» **Exercise objective**
Copy every line of the listing below verbatim, omitting the pictures.

» **Material shown**
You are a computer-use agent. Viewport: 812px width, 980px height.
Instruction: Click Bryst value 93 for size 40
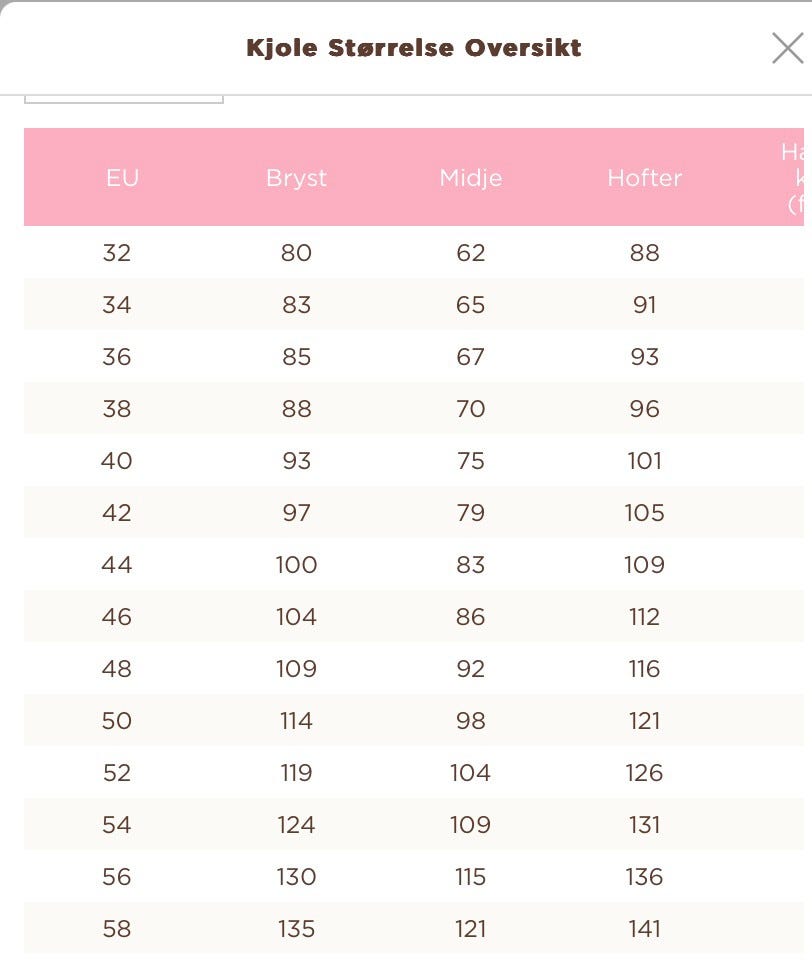click(296, 461)
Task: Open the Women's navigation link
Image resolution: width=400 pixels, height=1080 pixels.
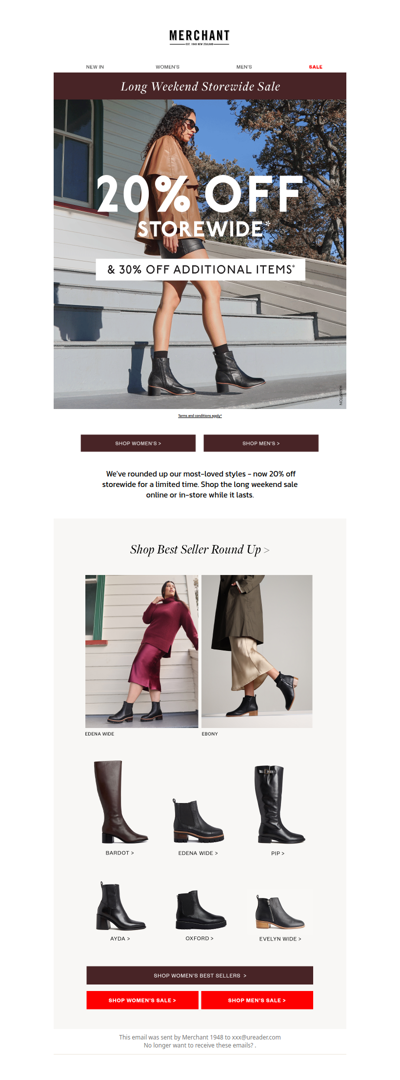Action: 167,67
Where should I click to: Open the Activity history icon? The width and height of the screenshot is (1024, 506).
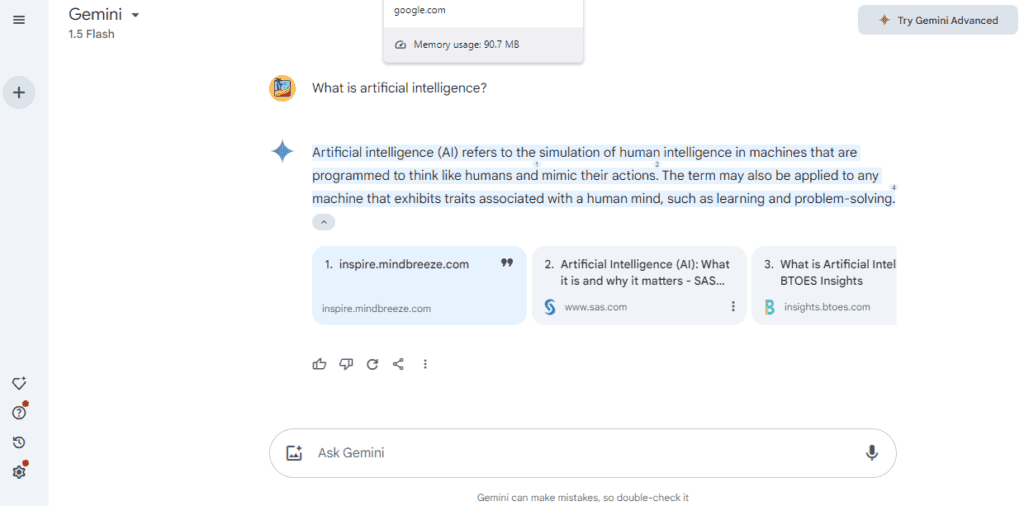click(x=19, y=443)
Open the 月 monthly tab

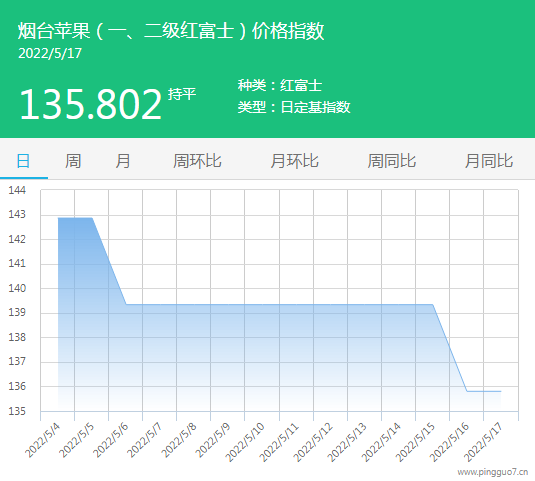pos(123,161)
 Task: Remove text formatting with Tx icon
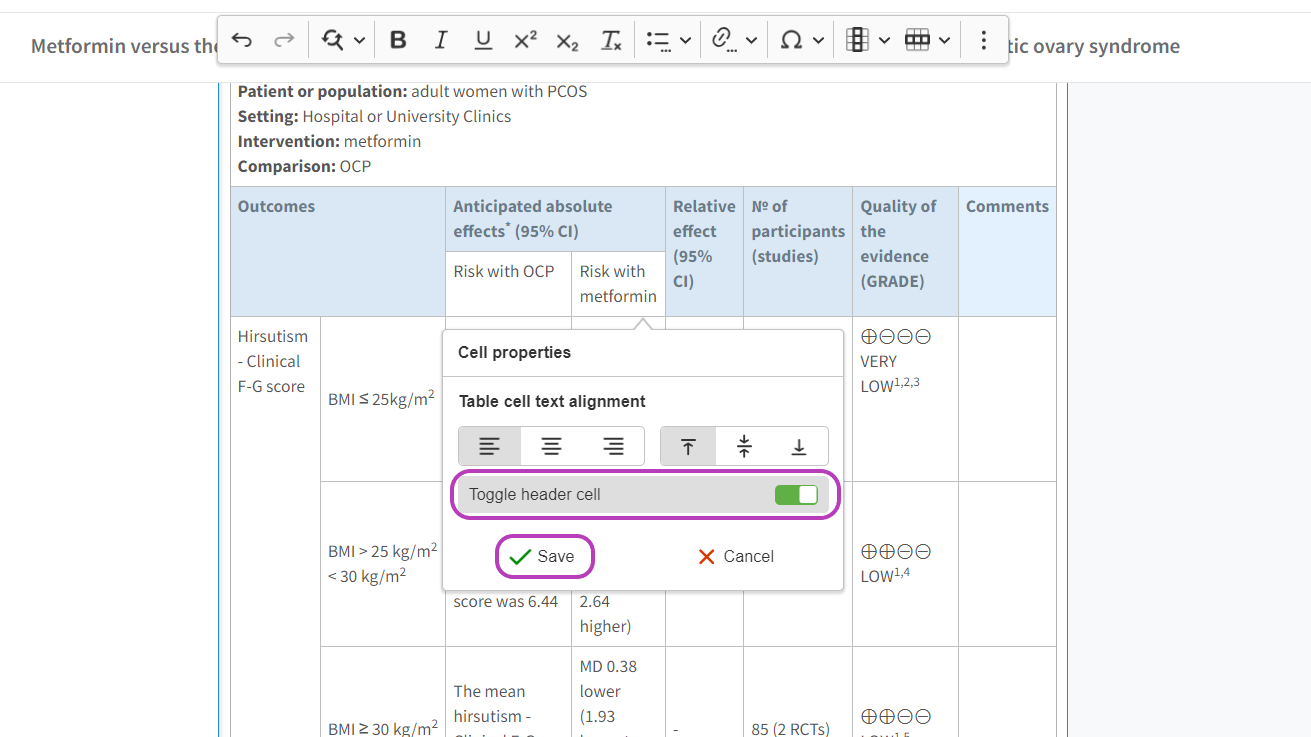point(611,40)
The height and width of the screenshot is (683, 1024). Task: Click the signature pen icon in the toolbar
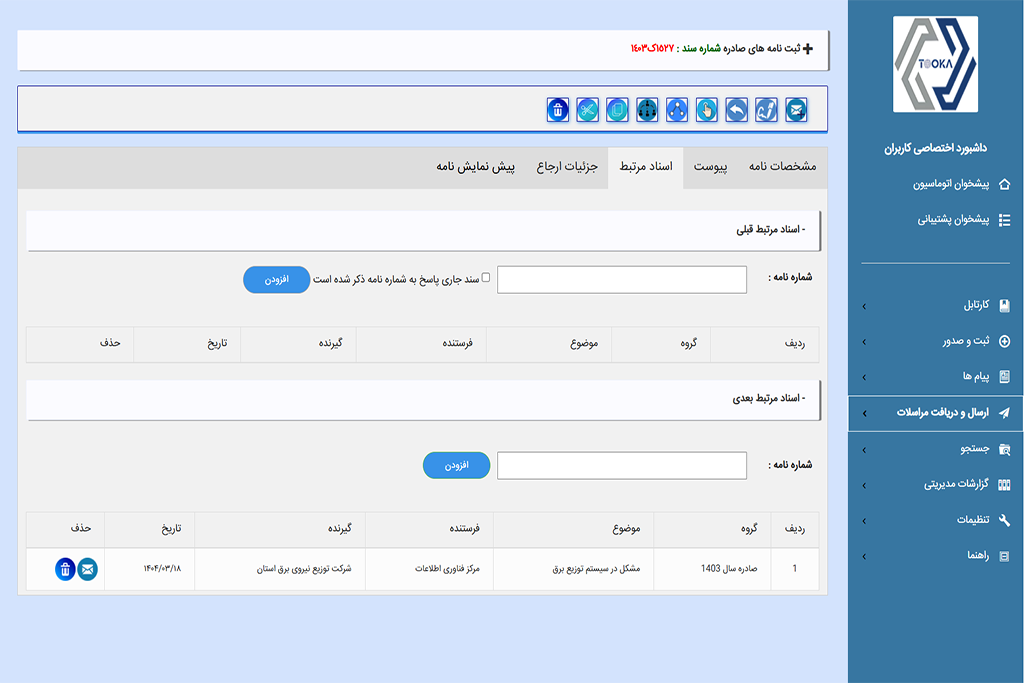767,110
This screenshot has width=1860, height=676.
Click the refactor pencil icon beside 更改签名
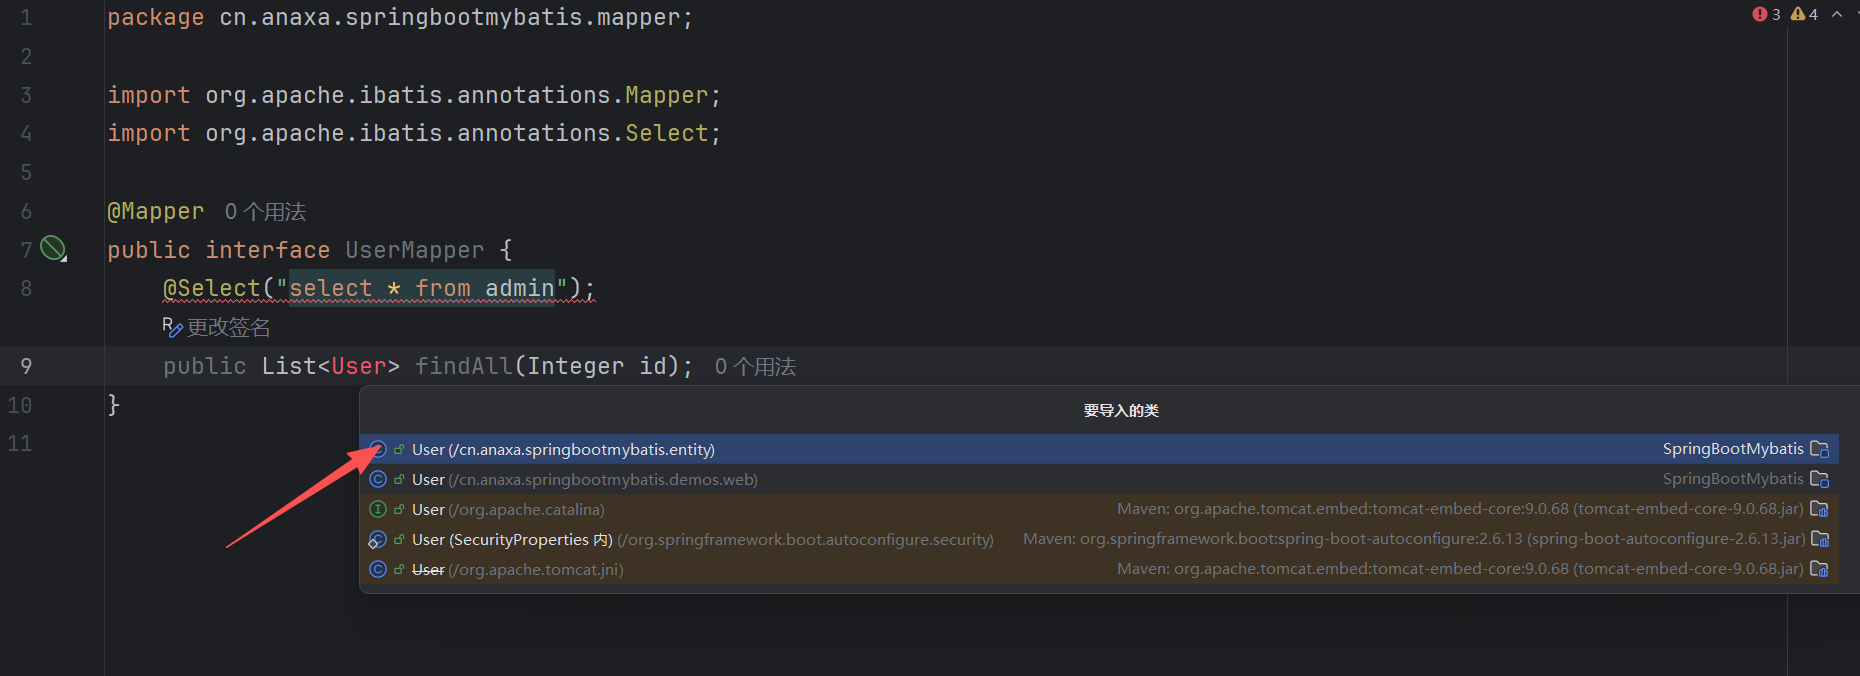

» **Task output**
You are a computer-use agent. Viewport: 812px width, 980px height.
Instruction: Click Bryst value 93 for size 40
click(296, 461)
Task: Open the Women's navigation link
Image resolution: width=400 pixels, height=1080 pixels.
Action: 167,67
Where should I click to: Open the Activity history icon? The width and height of the screenshot is (1024, 506).
click(x=19, y=443)
Open the 月 monthly tab

pos(123,161)
 Task: Remove text formatting with Tx icon
point(611,40)
The height and width of the screenshot is (683, 1024). Task: Click the signature pen icon in the toolbar
767,110
This screenshot has width=1860, height=676.
Click the refactor pencil icon beside 更改签名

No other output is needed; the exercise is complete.